Expectation versus contract: how to align them fairly
The common expectation gap
Businesses often believe strategic planning, vendor liaison or deep security oversight are included because the marketing language implied it and the contract usually tells a different story. Neither party is truly in the wrong here but make sure the questions are asked.
How to have a scope alignment conversation
The simplest approach is to sit with your provider and compare contract language to business expectations. If gaps exist, discuss whether the provider can improve delivery or whether the contract needs expanding.
When expanding scope makes sense
If the business wants structured governance, proactive improvement, or vCIO style planning, those services will likely need to be added formally. They require time and expertise, so they rarely sit inside the lowest tiers.
When improvement should be included without additional cost
If the contract includes certain activities but they are not being delivered to the expected standard, this is a delivery issue rather than a scope issue. Providers should address this without increasing fees.
A simple ten-minute contract sanity check
To check whether your contract really covers what you think it does, ask yourself a few questions. Do we know exactly which tasks the provider owns? Are SLAs defined clearly and mapped to real scenarios? Are exclusions transparent? Is governance included? Do we know what will be billed separately? If any of these answers are unclear, there is room to improve alignment.
A brief example scenario
A ninety-user professional services firm believes their contract includes roadmap planning and strategic guidance as they would like to have a more strategic approach to their technology and IT. In reality, the contract only covers operational support. The provider is not underperforming; they are delivering what was contracted. After reviewing the agreement together, the business decides to add a quarterly governance layer and formalise vCIO time which not only gives the business what they want but they have access to increased levels of expertise.
FAQs
What does fully managed actually mean?
It depends on the provider. It should always include support, monitoring, patching (a very basic level) and basic security, but the depth and governance level varies significantly.
Should cybersecurity be included?
A baseline set of controls often is, but the level of management and evidence varies so always check responsibilities. As an MSP ourselves we believe strongly in having what we consider a minimum level of cybersecurity as it has become a necessity for businesses.

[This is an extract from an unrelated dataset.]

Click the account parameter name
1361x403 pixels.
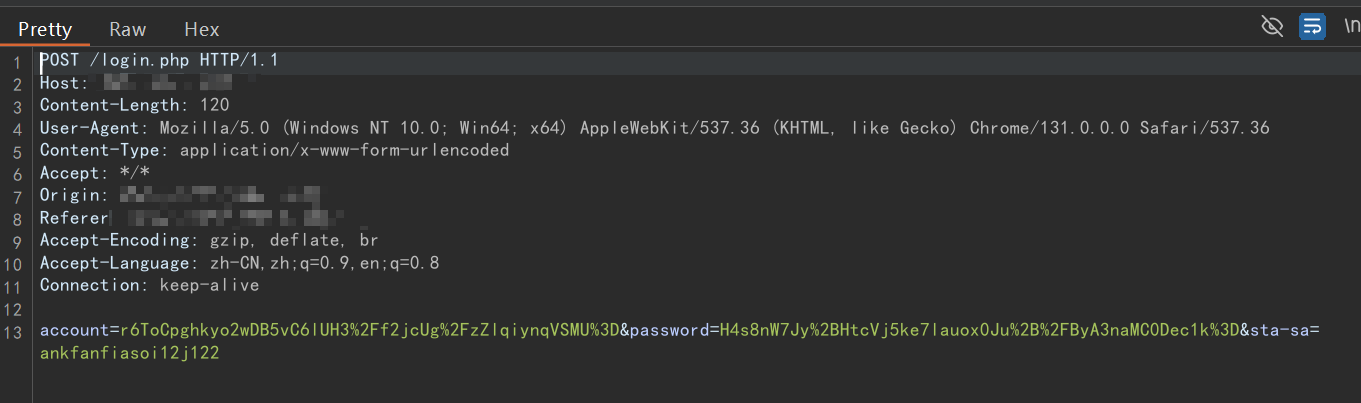point(74,330)
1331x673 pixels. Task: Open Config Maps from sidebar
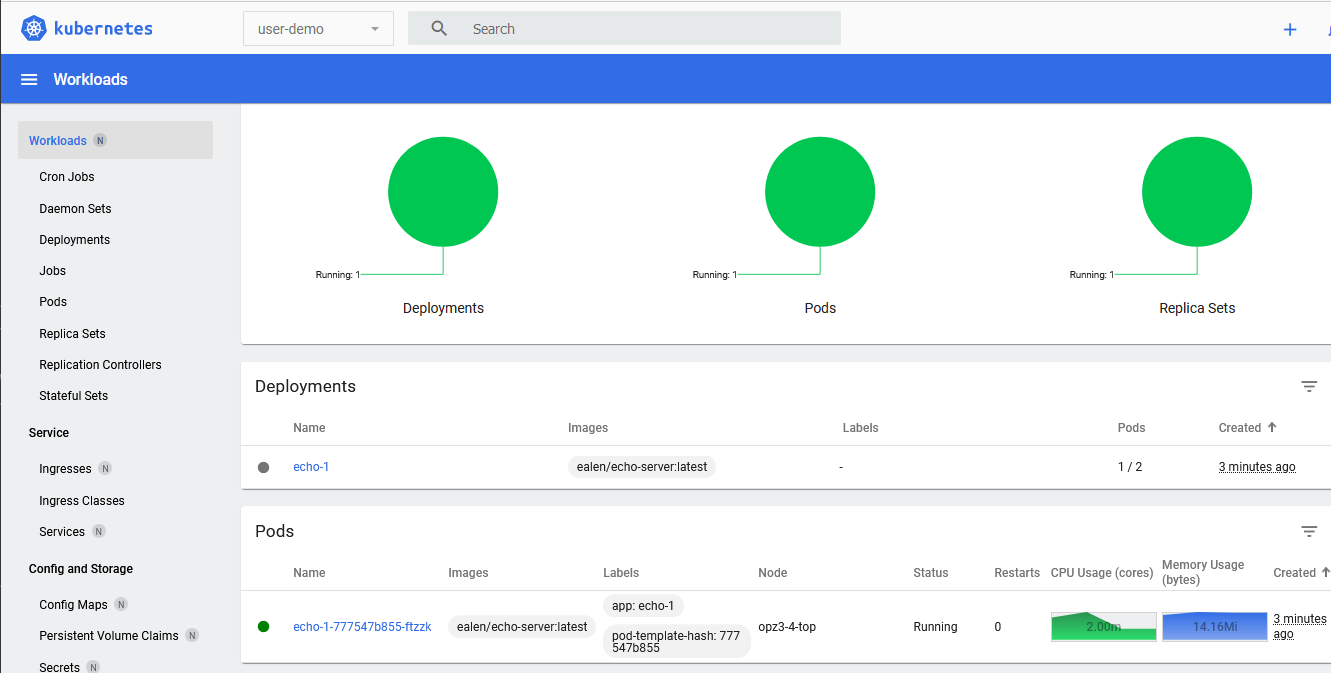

How often should we review the contract?
Annually works well, with quarterly service reviews to align expectations and discuss changes. The quarterly reviews will depend on what you have agreed with your provider, some people like frequent reviews and others just like IT to almost be set and forget.
Are projects always charged separately?
Almost always. Migrations, upgrades and transformation work normally sit outside the core agreement, especially when specialists are required and the time that is required to deliver any projects.
What is a reasonable review cadence?
Quarterly service reviews are common for SMEs, with an annual contract or scope review but it really is a business to business case. If you are very happy with your support and it doesn’t feel needed then you may not have the reviews as frequently, it can also depend on the level of support you take.